With the end of financial year fast approaching, it’s time for small businesses to start getting their tax in order and gearing up to take advantage of some law changes coming into force in the new financial year.
Glenn Cosgrave of professional services firm Bates Cosgrave says that from July 1, small businesses will be able to write off 100 per cent of any asset they acquire for less than $6500, compared with assets of up to $1000 for the current financial year. The Australian Taxation Office defines small businesses as those with a total turnover of less than $2 million a year.
“You might want to consider if you’re going to run around and buy things soon to check that it’s not going to disadvantage you,” says Cosgrave.
Furthermore, if businesses buy a motor vehicle they can receive an immediate $5000 deduction and claim the rest under normal depreciation rules
Businesses should also be paying their employees’ super by June 30 if they want to receive tax concessions.
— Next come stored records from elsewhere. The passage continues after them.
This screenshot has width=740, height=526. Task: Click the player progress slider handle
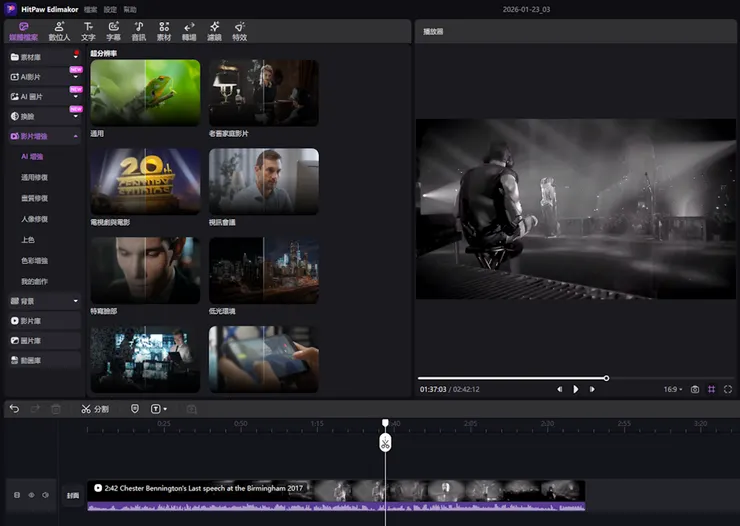click(606, 378)
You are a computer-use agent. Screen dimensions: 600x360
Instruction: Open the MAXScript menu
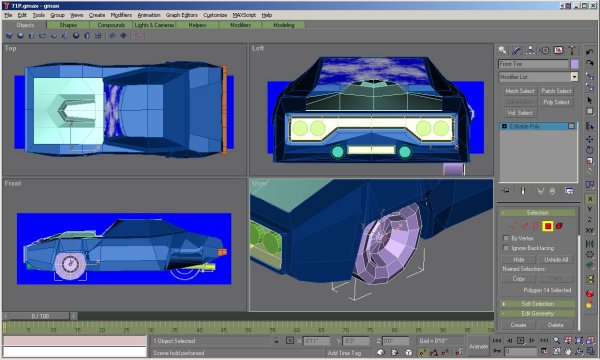click(x=244, y=15)
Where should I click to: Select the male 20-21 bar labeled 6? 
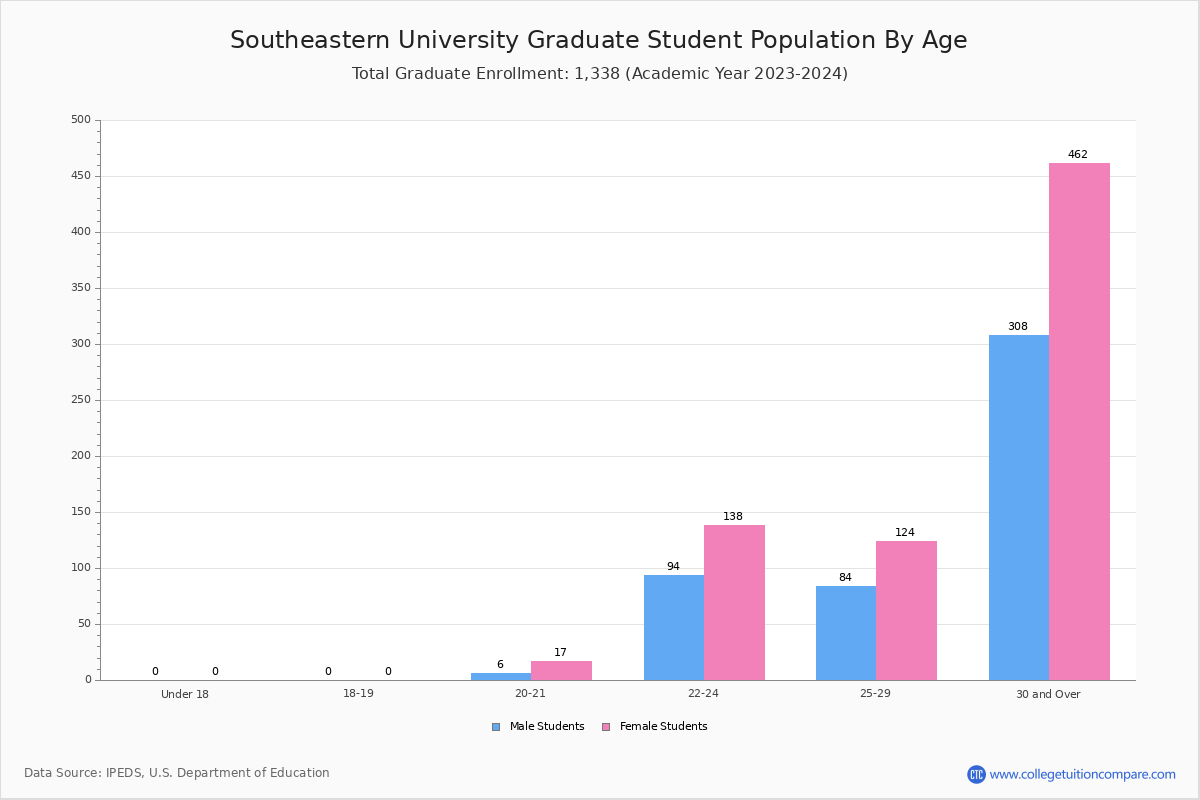(x=501, y=676)
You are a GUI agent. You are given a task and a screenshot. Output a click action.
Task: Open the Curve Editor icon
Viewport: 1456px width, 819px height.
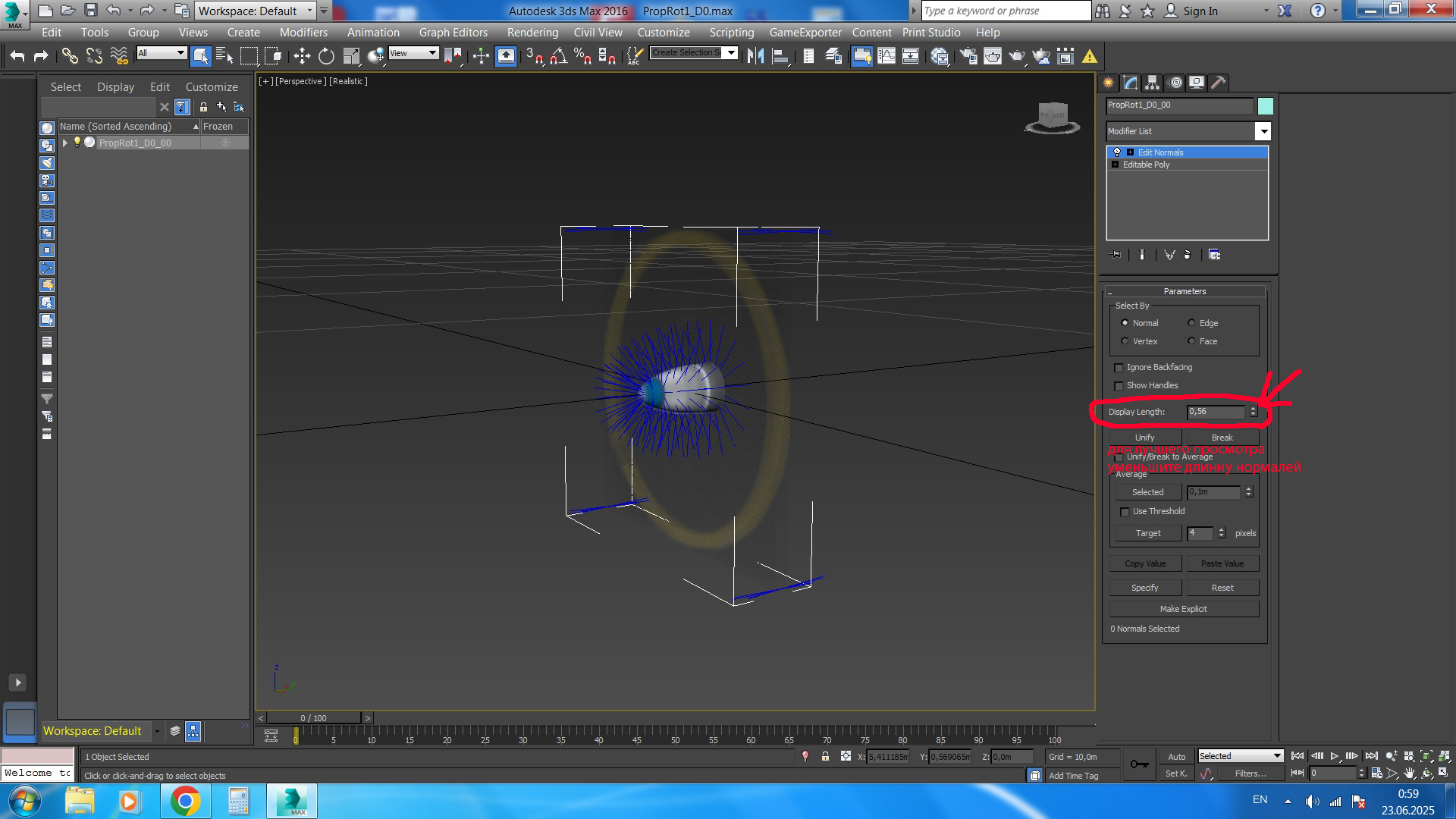click(x=886, y=56)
Cosgrave says that although businesses can make payments for this years’ super as late as 28 July, they won’t receive a deduction unless the money is physically paid before the end of the financial year.
For business owners who are paying themselves super, those aged over 50 should consider putting up to $50,000 into super to take advantage of tax concessions before the limit drops to $25,000. Likewise this payment must be physically received by the super fund for the deduction to apply.
Cosgrave’s colleague Matt Zhou says while the end of the tax year is important, businesses should not leave everything to the last minute.
“It’s much better that we can look at a client’s situation along the way to ensure that they have the right tax structure in the first place,” he says.
A lot of businesses are now keeping a closer eye on their tax affairs than the traditional twice a year check, which allows them to vary their tax instalments more easily if their situation changes.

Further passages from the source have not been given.